Plus que jamais, nos activités sont menacées 1 par l'exploitation forestière et l'urbanisation du territoire.
Certains d'entre-nous, sans nécessairement se sentir investis d'une mission, ont la conviction profonde qu'il est primordial de mettre tout en œuvre afin d'assurer un juste équilibre entre les différentes formes d'utilisation du territoire.
Pour la plupart, faisant preuve de ténacité, c'est dans l'ombre qu'ils travaillent pour l'intérêt du plus grand nombre, se refusant de se limiter au rêve. C'est pourquoi, saison après saison, le CMC est fier d'accompagner ceux que l'on peut qualifier de grands bâtisseurs.
1 Certains des grands sentiers menacés ont plus de 70 ans d'existence. Il est primordial que des mesures énergiques soient entreprises par les autorités publiques pour en assurer la pérennité : Maple Leaf (Val-David, Val-Morin, Ste-Adèle), Gillespie (Ste-Agathe, Val-David, Val-Morin), Johannsen (Ste-Adèle, St-Hippolyte, Prévost), Western (Ste-Agathe, Val-David, Ste-Adèle, Morin-Heights, St-Sauveur), Élan (Ste-Adèle, St-Hippolyte), Fleur-de-Lys (Ste-Agathe, Val-David, Ste-Adèle), CCC (Ste-Adèle – ch. Val-Royal à Mont-Gabriel), Nantel (Ste-Agathe – Lac aux Quenouilles à Lac des Sables) ainsi que plusieurs autres.
On ne peut parler des grands bâtisseurs actuels sans oublier le pionnier qui introduisit le ski nordique en Amérique du Nord, celui qui participa aussi au développement de plusieurs domaines skiables (ski alpin) dont Mont-Gabriel, Mont-Orford, Lac Beauport, et Collingwood (Ontario), et qui fonda plusieurs clubs de ski. Il installa le premier remonte-pente mécanique dans les Laurentides, "un appareil intéressant, pour les gens qui ont perdu le sens de l'effort" disait-il.

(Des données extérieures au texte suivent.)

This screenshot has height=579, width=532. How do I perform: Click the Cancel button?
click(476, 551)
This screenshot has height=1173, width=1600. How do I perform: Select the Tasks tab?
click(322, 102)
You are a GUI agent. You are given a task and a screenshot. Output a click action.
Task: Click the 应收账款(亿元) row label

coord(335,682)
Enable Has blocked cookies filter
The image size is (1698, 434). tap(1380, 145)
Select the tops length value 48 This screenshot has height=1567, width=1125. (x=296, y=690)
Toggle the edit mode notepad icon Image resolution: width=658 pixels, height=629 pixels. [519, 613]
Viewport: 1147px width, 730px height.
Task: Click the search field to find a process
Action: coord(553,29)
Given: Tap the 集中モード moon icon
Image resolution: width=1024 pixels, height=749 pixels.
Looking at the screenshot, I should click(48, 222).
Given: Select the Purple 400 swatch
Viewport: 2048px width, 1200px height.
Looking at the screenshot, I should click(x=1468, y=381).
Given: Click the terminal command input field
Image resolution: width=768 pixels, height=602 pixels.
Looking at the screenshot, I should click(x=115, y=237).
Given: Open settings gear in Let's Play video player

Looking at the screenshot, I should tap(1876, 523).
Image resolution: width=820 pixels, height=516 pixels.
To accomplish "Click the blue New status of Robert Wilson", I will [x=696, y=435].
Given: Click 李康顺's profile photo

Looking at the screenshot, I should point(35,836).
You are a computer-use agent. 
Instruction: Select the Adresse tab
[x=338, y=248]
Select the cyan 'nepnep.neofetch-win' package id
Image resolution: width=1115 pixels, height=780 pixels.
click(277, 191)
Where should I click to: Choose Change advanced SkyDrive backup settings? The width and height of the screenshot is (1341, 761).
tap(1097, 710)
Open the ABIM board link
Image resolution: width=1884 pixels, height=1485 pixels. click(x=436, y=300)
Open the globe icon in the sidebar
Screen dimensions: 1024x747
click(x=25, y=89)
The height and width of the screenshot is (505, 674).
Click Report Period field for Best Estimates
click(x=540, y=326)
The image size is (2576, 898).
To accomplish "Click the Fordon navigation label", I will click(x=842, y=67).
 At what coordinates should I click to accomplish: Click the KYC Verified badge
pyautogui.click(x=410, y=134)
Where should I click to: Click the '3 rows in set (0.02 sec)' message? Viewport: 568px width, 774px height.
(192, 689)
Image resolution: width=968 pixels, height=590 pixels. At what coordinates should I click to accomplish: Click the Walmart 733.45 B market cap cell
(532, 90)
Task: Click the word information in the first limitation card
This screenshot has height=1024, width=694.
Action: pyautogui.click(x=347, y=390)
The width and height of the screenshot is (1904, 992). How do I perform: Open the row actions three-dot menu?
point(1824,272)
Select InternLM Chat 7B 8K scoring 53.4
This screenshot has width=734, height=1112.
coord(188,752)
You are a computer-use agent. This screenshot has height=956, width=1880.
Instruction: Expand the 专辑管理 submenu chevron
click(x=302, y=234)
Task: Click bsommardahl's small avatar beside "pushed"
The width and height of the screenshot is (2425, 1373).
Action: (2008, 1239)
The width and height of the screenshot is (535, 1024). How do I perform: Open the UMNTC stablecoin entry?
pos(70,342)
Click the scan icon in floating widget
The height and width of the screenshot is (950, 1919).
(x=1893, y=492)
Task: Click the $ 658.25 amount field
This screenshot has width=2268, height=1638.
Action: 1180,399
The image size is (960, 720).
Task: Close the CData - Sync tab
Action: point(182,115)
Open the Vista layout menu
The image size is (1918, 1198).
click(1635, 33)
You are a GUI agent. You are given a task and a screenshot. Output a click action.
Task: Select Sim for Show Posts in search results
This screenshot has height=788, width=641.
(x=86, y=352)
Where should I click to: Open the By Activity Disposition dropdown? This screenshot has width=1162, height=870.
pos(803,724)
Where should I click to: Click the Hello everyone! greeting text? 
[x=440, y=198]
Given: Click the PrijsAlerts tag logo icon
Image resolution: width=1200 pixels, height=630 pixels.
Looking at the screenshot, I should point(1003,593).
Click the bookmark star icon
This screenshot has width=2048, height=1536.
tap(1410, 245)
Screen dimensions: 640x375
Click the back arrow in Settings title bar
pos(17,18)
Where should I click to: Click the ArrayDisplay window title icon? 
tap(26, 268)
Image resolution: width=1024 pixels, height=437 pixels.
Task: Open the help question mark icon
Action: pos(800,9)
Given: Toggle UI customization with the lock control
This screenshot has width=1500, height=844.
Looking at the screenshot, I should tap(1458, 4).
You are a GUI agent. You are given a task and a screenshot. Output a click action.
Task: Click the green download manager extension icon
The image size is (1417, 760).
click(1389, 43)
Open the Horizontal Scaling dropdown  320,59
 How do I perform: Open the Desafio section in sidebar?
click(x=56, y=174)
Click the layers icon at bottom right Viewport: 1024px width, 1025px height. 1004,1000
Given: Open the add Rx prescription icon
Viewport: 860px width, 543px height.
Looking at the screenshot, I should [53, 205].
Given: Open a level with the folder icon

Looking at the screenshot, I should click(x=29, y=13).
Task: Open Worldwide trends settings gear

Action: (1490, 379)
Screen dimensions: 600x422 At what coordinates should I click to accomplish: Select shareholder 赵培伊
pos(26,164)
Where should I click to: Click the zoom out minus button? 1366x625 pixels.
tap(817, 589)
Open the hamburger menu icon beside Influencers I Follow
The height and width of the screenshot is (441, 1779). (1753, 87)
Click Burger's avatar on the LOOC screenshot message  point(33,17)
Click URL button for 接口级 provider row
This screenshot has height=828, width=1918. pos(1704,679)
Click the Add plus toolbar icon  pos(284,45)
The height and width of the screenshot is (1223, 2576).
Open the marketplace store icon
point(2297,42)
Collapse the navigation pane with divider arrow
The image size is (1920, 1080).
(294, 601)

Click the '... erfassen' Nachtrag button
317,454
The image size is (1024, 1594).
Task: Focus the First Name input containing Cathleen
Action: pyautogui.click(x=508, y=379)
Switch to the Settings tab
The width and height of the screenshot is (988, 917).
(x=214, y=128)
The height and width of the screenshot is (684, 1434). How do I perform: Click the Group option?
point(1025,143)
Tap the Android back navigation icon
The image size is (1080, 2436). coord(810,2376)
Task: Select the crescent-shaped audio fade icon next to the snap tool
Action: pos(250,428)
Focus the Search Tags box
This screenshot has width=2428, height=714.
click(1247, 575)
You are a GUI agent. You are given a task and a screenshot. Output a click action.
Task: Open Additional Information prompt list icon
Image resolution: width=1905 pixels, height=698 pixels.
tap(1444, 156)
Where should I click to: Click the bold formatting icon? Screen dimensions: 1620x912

Herman Smith-Johannsen, celui que les skieurs nordiques de toutes disciplines connaissent aussi sous le nom de ''Jackrabbit'', est né en Norvège, à Horten, dans le fjord de Oslo. Ce sont les Cris qui, en 1920, après l'avoir vu se déplacer rapidement sur la neige avec ses skis l'ont surnommé Okuwakun Wapoos c.a.d. Chef Lapin Agile.
Ayant une formation d'ingénieur, il s'embarque, en 1901, pour les États-Unis où il travaille pour une usine ferroviaire. C'est l'époque de la construction des premières grandes lignes de chemin de fer. Cela l'amènera chez-nous, vendre du matériel au Canadien Pacifique. De 1907 à 1915, il exerce son métier dans les Indes Occidentales, avant de revenir au Canada où, en 1919, il s'établit à Montréal. En 1932, il s'établit à Piedmont, dans les Laurentides.
De 1920 à 1930, il sillonne les Laurentides où il ouvre des sentiers dans les régions de Shawbridge, Saint-Sauveur et Sainte-Agathe, entre autres. Au milieu des années 1930, il entreprend de tracer la Maple Leaf, un sentier long de 80 milles (123km) de Labelle à Shawbridge. Aujourd'hui, la construction de la route 117 et l'urbanisation ont fait qu'il ne reste plus de cette piste mythique que quelques kilomètres, plus que jamais menacés, entre Val-David et Sainte-Adèle.
Bien que, après la 2ème guerre mondiale, le ski nordique perd de sa popularité, Johannsen continue, dans les années 1940, 50 et 60, de tracer des sentiers tout en se désolant que l'on n'y rencontre plus que des "excentriques".
Au début des années 1970, alors qu'il a bien au-delà de 90 ans, il se fracture la hanche lors d'une chute dans le stationnement du domaine Gault à Saint-Hilaire. Il sera de retour sur ses skis la saison suivante. Il skiera jusqu'à l'age vénérable de 106 ans!
Il décède à Tønsberg, en Norvège, à l'age de 111 ans et 7 mois de complications dues à un rhume.
Herman Smith-Johannsen demeure pour nous tous du CMC une source d'inspiration. C'est en ayant à coeur la continuité de son oeuvre que, depuis 1977, le CMC a mis en place de façon officielle une activité vouée à la conservation, à la restauration et au développement des sentiers de ski et de randonnée.